The following is a list, assembled and updated by The National Law Review, of industries and affiliated complications that have seen an increase in filed cases as a result of COVID-19. These cases were made on the basis of (including, but not limited to) data privacy, resource accessibility, unexpected financial inability, unpredicted and uncompensated layoffs, course cancellations without tuition reduction or student visa protection, deposit returns and future services, contract breaches, lack of personal protective equipment and over all gross negligence:
1. CARES Act Payroll Protection Program
2. Banking & Debt Relief
5. Travel Cancellation
6. Event Cancellation & Service Disruption
7. Memberships, Services, and Subscriptions
8. Government & Civil Rights
9. Prisoner and Detainee Release
10. State and Federal Executive Orders and Government Actions
11. Foreign Government and NGO Actions
12. Healthcare Providers and Nursing Facilities
14. Privacy and Cybersecurity
15. Product Pricing, Marketing & Labeling
16. Shareholder and Securities Litigation
17. Transmission and Exacerbation of COVID-19
18. Website, Digital, and Physical Accessibility
The severity and complexity of legal action, particularly in such an uncertain time, is something that businesses want to avoid at all costs. Some businesses are trying to weaken and side step laws that protect workers and consumers while others are getting caught in legal proceedings because they just weren't prepared and informed enough in their decision making the past 6 months. Thus, legal liability should be a top priority for companies hoping to operate, let alone prosper, in the "new normal."
It can be overwhelming for businesses, particularly smaller ones, to make sure they are conducting their company in a safe and lawful manner and it feels like there's no "right way." From making sure you're expecting and compensating a reasonable amount of hourly work to providing the proper quantity and quality of personal protective equipment (PPE), it's a lot to keep track off. However, none of it matters unless your business is able to address and ameliorate health concerns: in most cases, coronavirus victims and their families alleged that their workplaces failed to protect them, subjecting them to unsafe conditions and failing to keep track of infection and transmission within the company or workplace.

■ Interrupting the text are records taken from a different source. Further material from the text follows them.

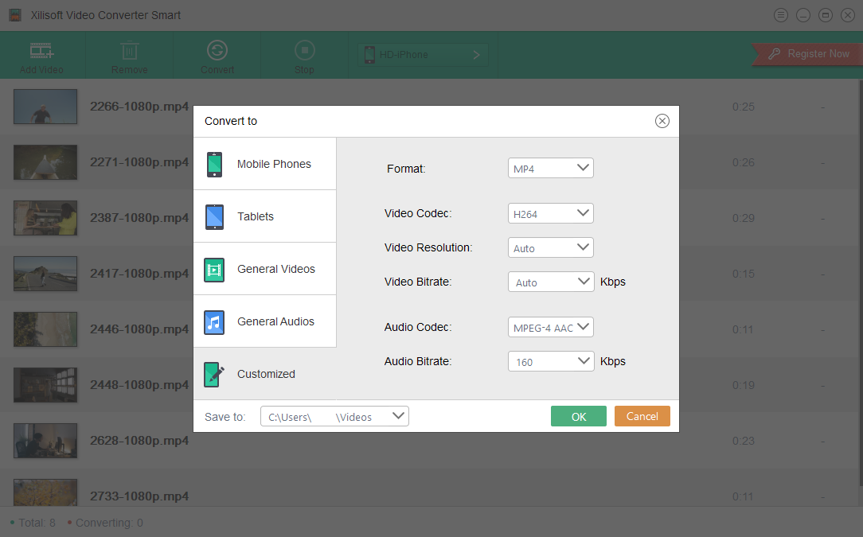Click the Add Video toolbar icon
The height and width of the screenshot is (537, 863).
tap(41, 52)
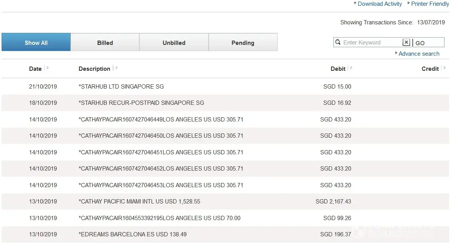Open the Billed transactions tab
This screenshot has height=246, width=453.
coord(105,43)
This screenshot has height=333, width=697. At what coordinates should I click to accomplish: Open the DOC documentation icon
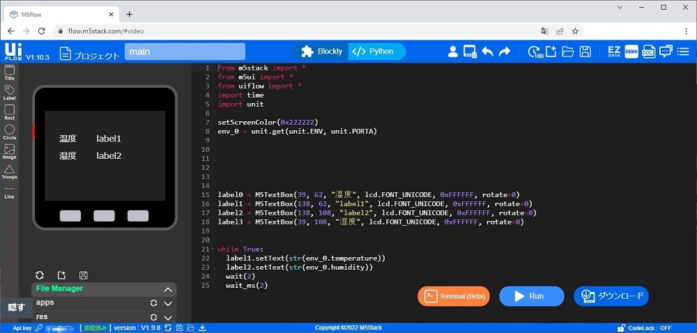click(648, 52)
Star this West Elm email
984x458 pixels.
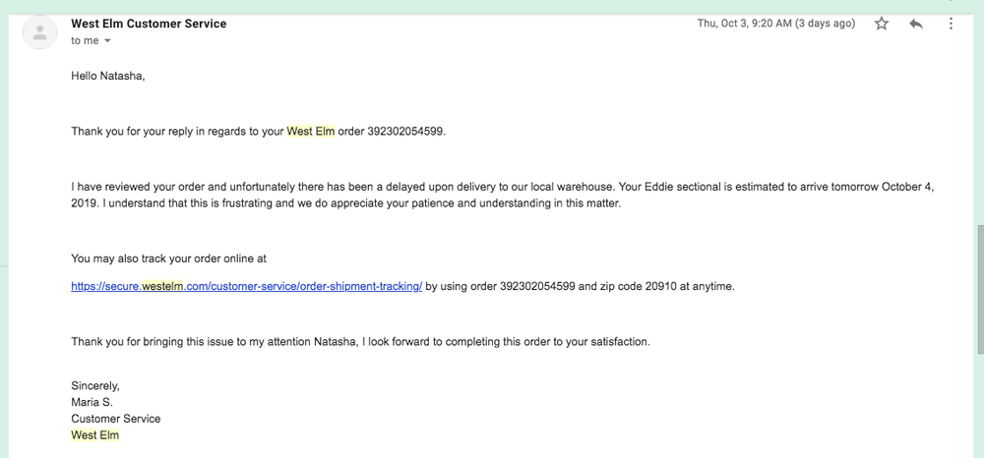tap(882, 24)
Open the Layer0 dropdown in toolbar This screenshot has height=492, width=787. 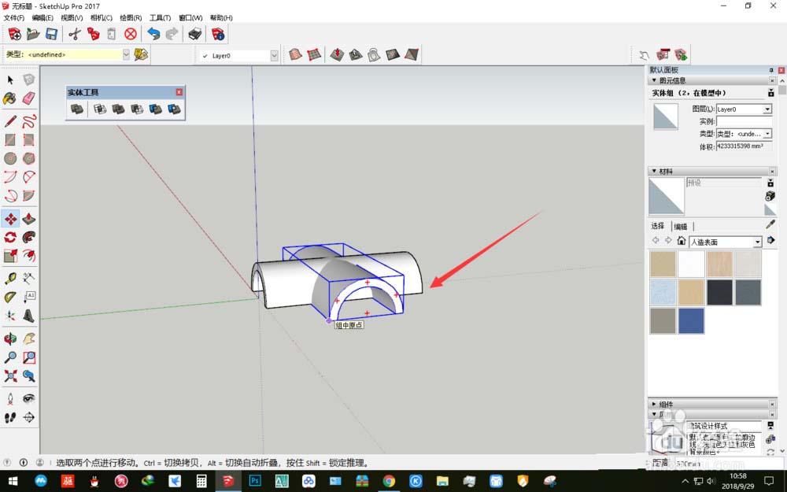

One of the most alarming aspects of COVID-19 is the combination of its contagious but often asymptomatic nature. It's possible to be exposed to, contract, spread and recover from it without even knowing — making transmission tracking even more difficult. This means that businesses must have a method for monitoring the health exposure and symptoms of employees and guests as well as a notification system that keeps all parties informed, in case of an outbreak.